_TASK INSTRUCTIONS_.
A partial copy is required: transcribe exactly the lines from the one containing "Click the C10" through the last line below, without any pictures.

-------- RECORD EXCERPTS

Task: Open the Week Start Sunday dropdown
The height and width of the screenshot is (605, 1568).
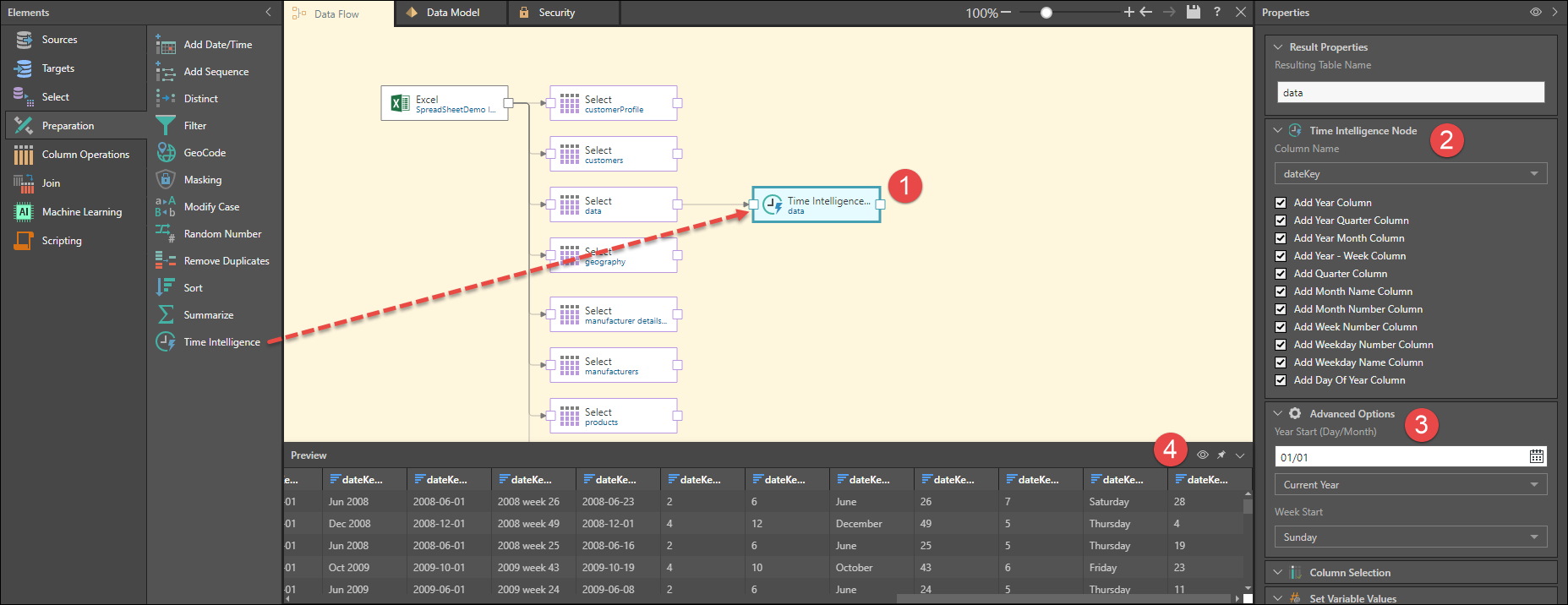Action: 1410,537
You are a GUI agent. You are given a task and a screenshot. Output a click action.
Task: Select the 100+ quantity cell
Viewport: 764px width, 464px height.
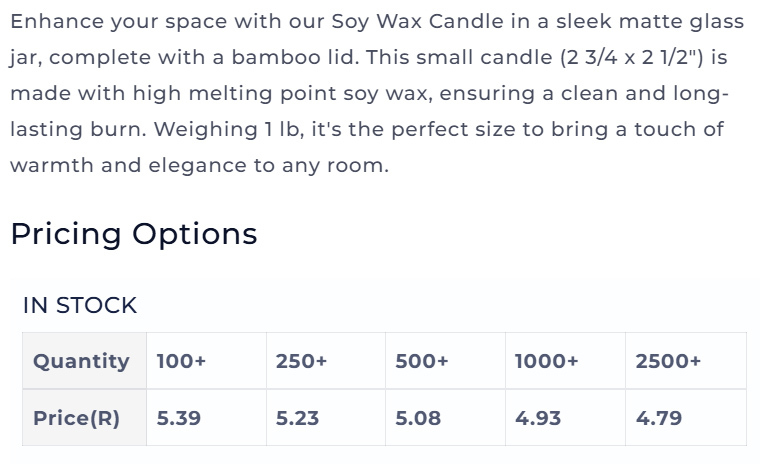click(x=207, y=361)
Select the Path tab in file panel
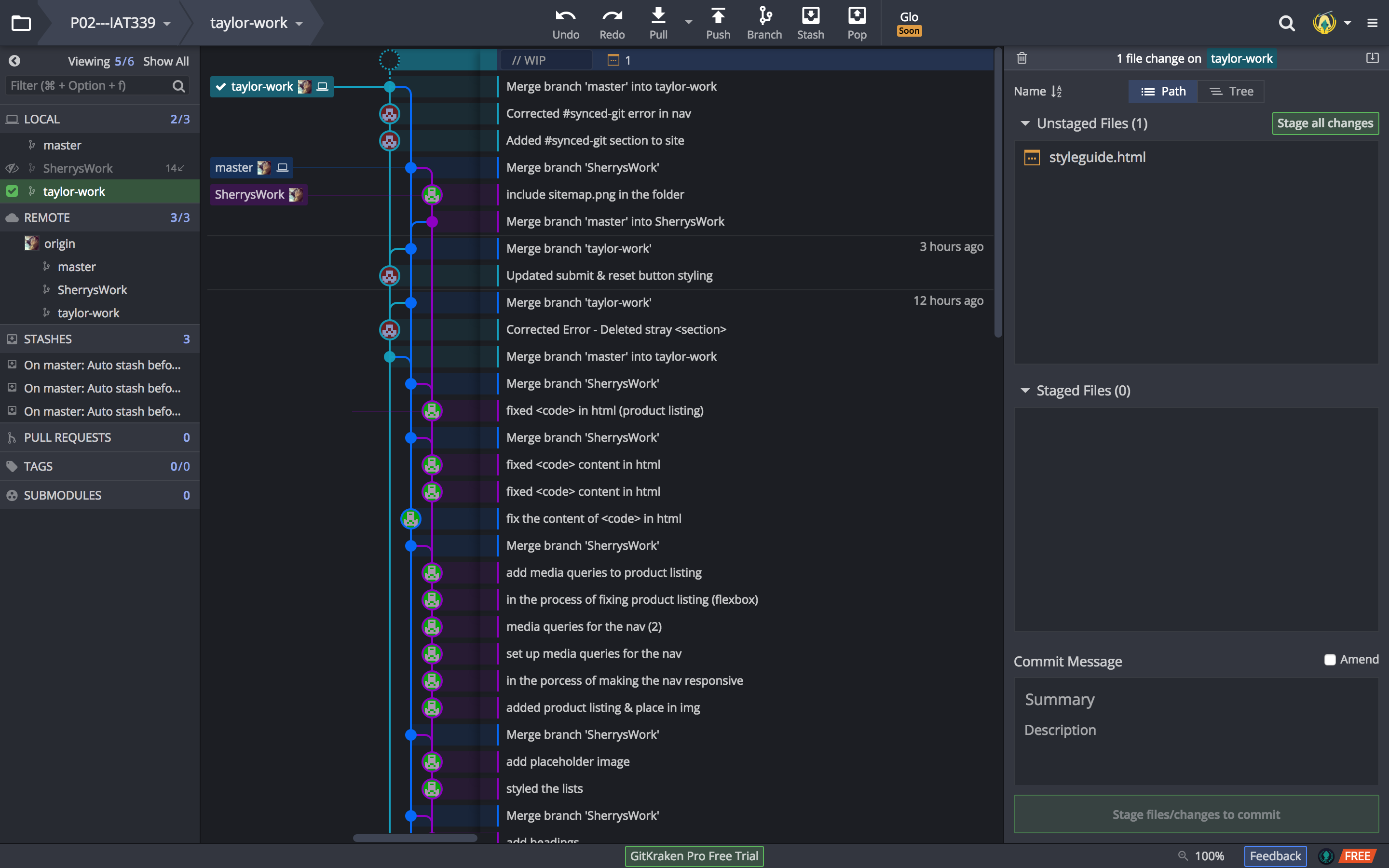This screenshot has height=868, width=1389. pyautogui.click(x=1164, y=91)
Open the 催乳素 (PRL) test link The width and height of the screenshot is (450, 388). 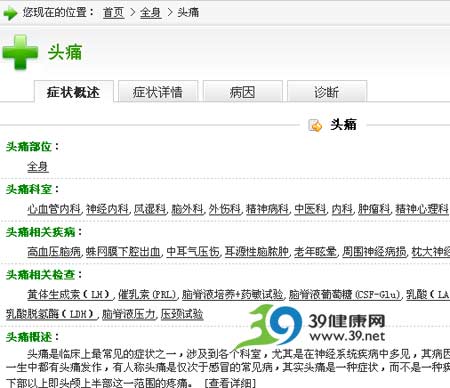(147, 295)
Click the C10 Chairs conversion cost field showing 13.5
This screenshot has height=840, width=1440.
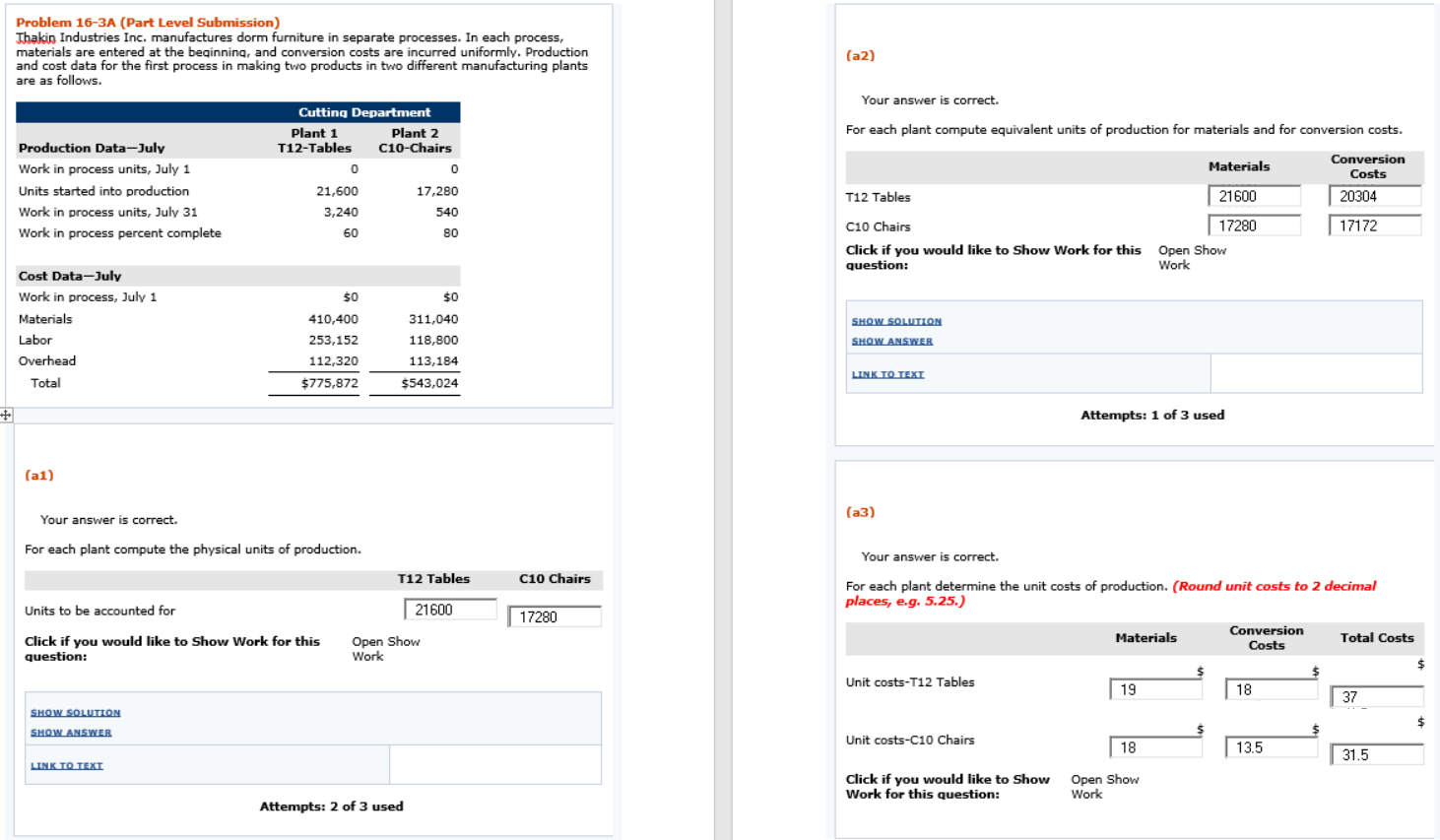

----------------

_ANSWER FOR THE TASK_.
Click the C10 Chairs conversion cost field showing 13.5
This screenshot has height=840, width=1440.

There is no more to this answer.